- Illeborg in 2021

Background information
- Born: Anne Laura Illeborg 8 January 1969 Nørrebro, Denmark
- Died: 1 October 2024 (aged 55) Østerbro, Denmark
- Genres: Pop; folk; rock;
- Occupations: Singer; songwriter;
- Years active: 19??–2024
- Website: laurailleborg.dk

= Laura Illeborg =

Danish singer and songwriter (1969–2024)

Anne Laura Illeborg (8 January 1969 – 1 October 2024) was a Danish singer and songwriter.

== Career ==
Illeborg grew up on Nørrebro, Copenhagen, with her mother and younger brother, Jakob Illeborg. She began her music career in the group Sold Out, which included her brother and Oliver Zahle. Illeborg made her solo debut with her first studio album Lyv Mig Natten Lys in 1996, which was received positively by Danish music critics.
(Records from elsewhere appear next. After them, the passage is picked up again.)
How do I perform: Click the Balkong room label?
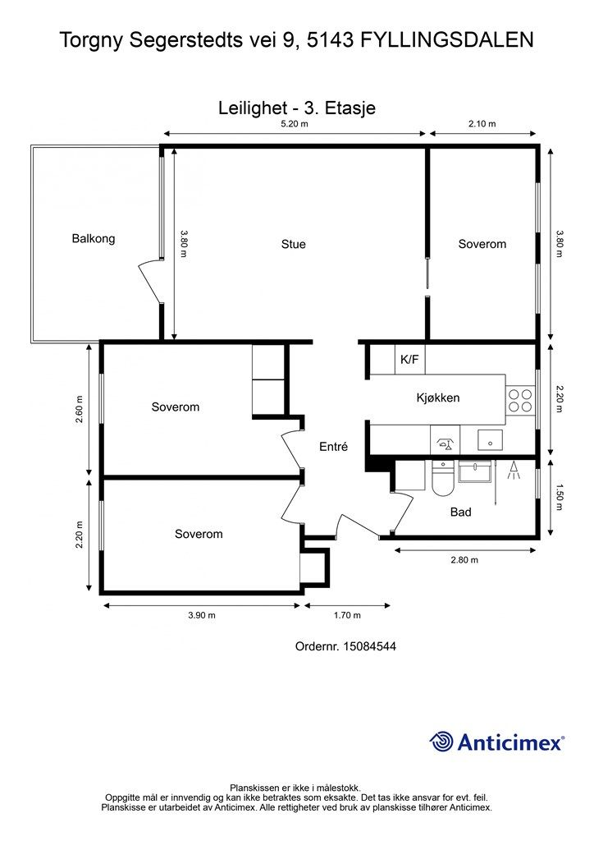(x=94, y=238)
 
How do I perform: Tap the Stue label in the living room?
(x=294, y=244)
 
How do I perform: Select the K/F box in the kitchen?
(x=409, y=360)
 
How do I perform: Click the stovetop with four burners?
(x=520, y=400)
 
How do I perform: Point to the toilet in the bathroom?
(x=443, y=479)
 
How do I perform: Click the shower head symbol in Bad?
(x=514, y=471)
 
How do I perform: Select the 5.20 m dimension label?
(x=295, y=124)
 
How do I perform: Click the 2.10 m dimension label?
(x=482, y=124)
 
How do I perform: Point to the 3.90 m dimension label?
(x=201, y=615)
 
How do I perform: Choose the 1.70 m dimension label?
(x=347, y=615)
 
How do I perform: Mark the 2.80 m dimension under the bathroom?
(x=464, y=560)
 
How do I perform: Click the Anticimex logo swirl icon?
(x=441, y=742)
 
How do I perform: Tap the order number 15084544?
(x=369, y=646)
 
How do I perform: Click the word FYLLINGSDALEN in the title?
(x=446, y=40)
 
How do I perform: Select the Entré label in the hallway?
(x=333, y=446)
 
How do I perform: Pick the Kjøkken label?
(x=437, y=398)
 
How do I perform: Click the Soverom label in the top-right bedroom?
(x=482, y=244)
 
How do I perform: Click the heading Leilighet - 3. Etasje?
(x=297, y=108)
The same was true with her follow-up album Sværger og Lover in 1998, which prompted a positive response from GAFFA writer Jan Opstrup Poulsen. She saw commercial success with the release of her album Lidt in Love in 2002, with the title song from the album used in several Danish-language films including Shake It All About.

Next followed God Vagt in 2007, before a number of group projects put Illeborg's solo releases on hold. She resumed them in 2018 accompanied by Niels Dahl and Knud Møller on the album Det Går Tit Godt and Exitstrategi in 2020. That was followed in 2022 by Disse Kanter, which now included Rune Funch on guitar and Jesper Elnegaard on drums. The albums spawned three nationwide tours from 2019 to 2022.

== Collaborations ==
In conjunction with her solo projects, Illeborg was involved in several collaborative projects over the years. The first of these resulted in the duo album Hjertekamre with Jens Lysdahl in 2004. Later, she teamed up with her longtime friend and singer Channe Nussbaum in the project Illeborg & Nussbaum, which resulted in a self-titled album from 2012 and Månen Ligger På Gulvet from 2016.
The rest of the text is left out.